**Problem requirements:** Filter the lines below, keeping each one that holds "beside".

───── Records for this exercise

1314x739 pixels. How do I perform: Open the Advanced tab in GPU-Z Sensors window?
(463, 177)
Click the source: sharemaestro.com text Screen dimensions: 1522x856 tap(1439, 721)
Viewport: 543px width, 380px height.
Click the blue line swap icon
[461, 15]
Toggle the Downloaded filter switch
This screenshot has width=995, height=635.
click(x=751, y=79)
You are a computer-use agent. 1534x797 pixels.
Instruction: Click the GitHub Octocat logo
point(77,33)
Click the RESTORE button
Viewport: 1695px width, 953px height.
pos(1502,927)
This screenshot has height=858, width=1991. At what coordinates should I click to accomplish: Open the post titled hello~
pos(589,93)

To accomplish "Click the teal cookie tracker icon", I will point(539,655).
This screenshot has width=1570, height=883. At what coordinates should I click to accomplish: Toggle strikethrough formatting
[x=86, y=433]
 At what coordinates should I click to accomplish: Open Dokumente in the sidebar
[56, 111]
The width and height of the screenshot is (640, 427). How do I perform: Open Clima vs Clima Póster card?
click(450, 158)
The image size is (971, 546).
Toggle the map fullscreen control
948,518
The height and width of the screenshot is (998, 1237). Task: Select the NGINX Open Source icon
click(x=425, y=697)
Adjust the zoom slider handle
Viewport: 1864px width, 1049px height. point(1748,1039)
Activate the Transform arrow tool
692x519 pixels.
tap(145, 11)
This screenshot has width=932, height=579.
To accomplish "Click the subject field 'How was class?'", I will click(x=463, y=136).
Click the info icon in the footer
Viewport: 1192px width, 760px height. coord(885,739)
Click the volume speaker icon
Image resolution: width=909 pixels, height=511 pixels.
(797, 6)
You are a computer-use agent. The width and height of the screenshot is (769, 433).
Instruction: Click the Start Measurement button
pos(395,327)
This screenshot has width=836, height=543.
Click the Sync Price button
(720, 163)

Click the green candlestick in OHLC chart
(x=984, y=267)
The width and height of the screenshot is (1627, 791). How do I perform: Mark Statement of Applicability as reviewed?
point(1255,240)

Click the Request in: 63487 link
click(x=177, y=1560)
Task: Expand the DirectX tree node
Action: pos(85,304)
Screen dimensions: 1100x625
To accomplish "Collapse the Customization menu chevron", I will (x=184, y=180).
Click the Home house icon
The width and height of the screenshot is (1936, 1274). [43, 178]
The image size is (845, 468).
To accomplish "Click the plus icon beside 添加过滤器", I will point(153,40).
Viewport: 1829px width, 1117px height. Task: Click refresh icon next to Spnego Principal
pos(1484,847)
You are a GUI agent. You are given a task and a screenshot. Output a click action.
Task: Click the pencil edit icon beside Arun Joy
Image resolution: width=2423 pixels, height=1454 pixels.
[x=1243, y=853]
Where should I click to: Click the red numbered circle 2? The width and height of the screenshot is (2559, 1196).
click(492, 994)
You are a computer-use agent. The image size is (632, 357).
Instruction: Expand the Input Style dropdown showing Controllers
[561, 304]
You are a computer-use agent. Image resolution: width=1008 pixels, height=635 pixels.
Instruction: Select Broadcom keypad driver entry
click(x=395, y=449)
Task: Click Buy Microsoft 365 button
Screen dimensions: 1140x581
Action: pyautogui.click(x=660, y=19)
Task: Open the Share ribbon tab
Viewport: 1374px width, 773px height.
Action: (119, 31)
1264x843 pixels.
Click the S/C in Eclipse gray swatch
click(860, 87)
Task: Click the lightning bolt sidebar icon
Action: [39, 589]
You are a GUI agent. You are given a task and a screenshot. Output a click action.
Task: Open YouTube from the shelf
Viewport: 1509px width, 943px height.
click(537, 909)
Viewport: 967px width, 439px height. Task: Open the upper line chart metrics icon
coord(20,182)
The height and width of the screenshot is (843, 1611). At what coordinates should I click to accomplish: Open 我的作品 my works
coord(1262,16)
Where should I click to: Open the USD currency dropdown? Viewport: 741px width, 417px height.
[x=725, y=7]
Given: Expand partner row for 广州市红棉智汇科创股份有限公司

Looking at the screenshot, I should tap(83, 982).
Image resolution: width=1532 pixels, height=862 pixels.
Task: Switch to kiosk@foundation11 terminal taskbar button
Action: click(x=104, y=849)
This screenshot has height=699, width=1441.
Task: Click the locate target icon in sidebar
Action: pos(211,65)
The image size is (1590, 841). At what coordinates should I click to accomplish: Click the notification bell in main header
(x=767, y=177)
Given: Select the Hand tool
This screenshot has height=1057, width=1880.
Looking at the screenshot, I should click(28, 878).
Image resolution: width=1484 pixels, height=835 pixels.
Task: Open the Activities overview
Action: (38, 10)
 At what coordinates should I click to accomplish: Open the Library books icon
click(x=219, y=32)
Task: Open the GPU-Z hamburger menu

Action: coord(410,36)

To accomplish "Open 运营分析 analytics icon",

──────────

**Exercise answer:**
To accomplish "Click the plus icon beside 添加过滤器", I will point(153,40).
Task: Click the pencil edit icon beside Arun Joy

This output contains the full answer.